Wall Street opens lower led by more drops in Big Tech stocks
Stocks closed lower on Wall Street, led by banks, industrial and health care companies
BANGKOK — Stocks closed lower on Wall Street, led by banks, industrial and health care companies. Inflation remains a growing concern among investors, which would be a major drag on the overall market if it takes hold. The S&P 500 lost 0.9% Tuesday and the Dow Jones Industrial Average gave back 1.4%. Tech stocks, which get most of their valuation from the future profits those companies are expected to earn, become less valuable if inflation decreases the value of those earnings. Commodity prices have been rising, particularly for industrial metals such as copper and platinum, as well as for energy commodities like gasoline and crude oil.
THIS IS A BREAKING NEWS UPDATE. AP’s earlier story follows below.
Stocks were falling broadly on Tuesday, led by banks, a wide range of retailers and big technology stocks as inflation remains a growing concern among investors.
Any significant acceleration of inflation would be a drag on the overall market and could crimp the broader economic recovery.
The S&P 500 index fell 0.9% as of 3:08 p.m. Eastern. The Dow Jones Industrial Average fell 490 points, or 1.4%, to 34,252 and the Nasdaq was down 0.2%.
Big technology companies were among the biggest decliners for a second straight day. Oracle fell 3% and IBM fell 1.3%. Tech stocks have gotten hit in recent days as concerns about inflation impact the overall stock market.
Commodity prices have risen, particularly for industrial metals such as copper and platinum, as well as for energy commodities like gasoline and crude oil. Tech stocks, which get most of their valuation from the future profits those companies are expected to earn, become less valuable if inflation decreases the value of those earnings.
Inflation has been a concern for investors since bond yields spiked earlier this year, though yields have mostly stabilized since then.
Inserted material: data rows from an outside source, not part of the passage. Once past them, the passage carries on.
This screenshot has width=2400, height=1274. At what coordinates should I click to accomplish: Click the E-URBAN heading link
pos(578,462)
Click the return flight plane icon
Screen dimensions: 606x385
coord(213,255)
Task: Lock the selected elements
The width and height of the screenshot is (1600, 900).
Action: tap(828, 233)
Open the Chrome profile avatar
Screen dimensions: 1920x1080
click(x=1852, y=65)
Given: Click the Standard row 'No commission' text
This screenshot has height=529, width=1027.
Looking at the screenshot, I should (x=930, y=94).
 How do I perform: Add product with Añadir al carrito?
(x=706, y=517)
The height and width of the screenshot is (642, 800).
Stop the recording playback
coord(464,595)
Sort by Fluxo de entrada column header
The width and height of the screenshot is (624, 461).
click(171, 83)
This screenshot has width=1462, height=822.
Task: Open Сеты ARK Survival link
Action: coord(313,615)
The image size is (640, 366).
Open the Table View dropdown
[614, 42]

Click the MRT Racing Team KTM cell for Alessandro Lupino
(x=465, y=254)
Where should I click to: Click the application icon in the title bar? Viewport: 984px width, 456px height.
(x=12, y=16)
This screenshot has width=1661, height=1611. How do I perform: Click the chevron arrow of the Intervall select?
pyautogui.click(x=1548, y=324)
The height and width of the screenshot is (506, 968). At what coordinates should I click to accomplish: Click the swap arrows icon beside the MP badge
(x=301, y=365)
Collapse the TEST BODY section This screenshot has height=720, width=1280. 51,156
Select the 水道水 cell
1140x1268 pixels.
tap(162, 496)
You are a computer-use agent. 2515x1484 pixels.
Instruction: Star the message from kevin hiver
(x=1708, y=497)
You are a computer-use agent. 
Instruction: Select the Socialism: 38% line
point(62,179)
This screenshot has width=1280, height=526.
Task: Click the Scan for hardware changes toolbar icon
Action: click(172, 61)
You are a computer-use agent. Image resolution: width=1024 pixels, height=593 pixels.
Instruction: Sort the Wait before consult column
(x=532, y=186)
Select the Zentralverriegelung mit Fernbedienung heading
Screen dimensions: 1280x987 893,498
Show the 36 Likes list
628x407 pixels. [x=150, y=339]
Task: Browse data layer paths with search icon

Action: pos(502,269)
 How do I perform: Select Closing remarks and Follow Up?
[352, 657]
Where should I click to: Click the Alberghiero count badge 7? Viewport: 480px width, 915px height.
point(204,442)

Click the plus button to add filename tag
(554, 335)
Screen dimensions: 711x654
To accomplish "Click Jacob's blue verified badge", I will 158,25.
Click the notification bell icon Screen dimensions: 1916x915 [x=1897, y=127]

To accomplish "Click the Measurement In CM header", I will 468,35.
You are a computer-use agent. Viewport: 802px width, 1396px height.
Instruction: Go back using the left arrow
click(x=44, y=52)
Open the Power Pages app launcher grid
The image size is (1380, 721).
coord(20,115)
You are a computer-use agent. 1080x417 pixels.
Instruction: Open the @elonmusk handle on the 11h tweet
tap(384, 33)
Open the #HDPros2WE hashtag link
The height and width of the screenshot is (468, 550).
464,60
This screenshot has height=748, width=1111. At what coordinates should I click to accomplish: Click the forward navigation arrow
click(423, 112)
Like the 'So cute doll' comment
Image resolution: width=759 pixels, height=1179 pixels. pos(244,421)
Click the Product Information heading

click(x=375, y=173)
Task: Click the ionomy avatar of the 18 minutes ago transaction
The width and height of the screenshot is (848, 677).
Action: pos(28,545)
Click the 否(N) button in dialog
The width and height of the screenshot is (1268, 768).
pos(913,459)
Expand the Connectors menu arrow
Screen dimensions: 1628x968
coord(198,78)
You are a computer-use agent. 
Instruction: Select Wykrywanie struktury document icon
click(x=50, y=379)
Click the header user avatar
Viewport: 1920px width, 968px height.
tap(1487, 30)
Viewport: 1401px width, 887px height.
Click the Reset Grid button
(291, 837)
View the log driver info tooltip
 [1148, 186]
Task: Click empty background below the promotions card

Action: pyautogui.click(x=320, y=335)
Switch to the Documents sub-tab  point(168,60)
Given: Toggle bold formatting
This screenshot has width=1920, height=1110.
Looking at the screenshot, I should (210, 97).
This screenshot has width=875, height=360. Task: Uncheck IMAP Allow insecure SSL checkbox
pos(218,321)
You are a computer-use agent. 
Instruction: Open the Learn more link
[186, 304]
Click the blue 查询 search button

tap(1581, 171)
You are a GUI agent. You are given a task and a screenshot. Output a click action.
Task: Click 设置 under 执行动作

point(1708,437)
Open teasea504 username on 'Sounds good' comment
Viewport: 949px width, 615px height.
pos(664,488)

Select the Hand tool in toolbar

The yield on the 10-year Treasury was steady at 1.62%. Despite reassurances from the Federal Reserve and a much weaker-than-expected U.S. jobs reading last week, investors have refocused on the potential for surging prices to pressure central banks into tapering off on their massive stimulus and ultra-low interest rates, analysts said.
The market is going through a period of “digestion” as the economy recovers and is due for some consolidation following a strong run, said Sunitha Thomas, national portfolio advisor at Northern Trust Wealth Management. Rising inflation isn’t unusual given the strong economic recovery along with a surge in company earnings, she said.
Rising inflation in commodities has begun to push prices for some consumer products higher. Still, analysts expect increases to be mild and tied to the growing economy, even as the jobs market lags behind. Consumer confidence and retail sales are regaining ground as people get vaccinated and businesses reopen.
Signals of inflation have popped up in other markets. China reported its strongest increase in producer prices since October 2017 last month, as supply constraints cascaded into manufacturing.
Meanwhile, the most recent round of corporate earnings reports showed a broad recovery touching many different sectors and industries during the the first three months of the year. Much of that was anticipated ahead of the reports and investors are now far off from the next big round of results.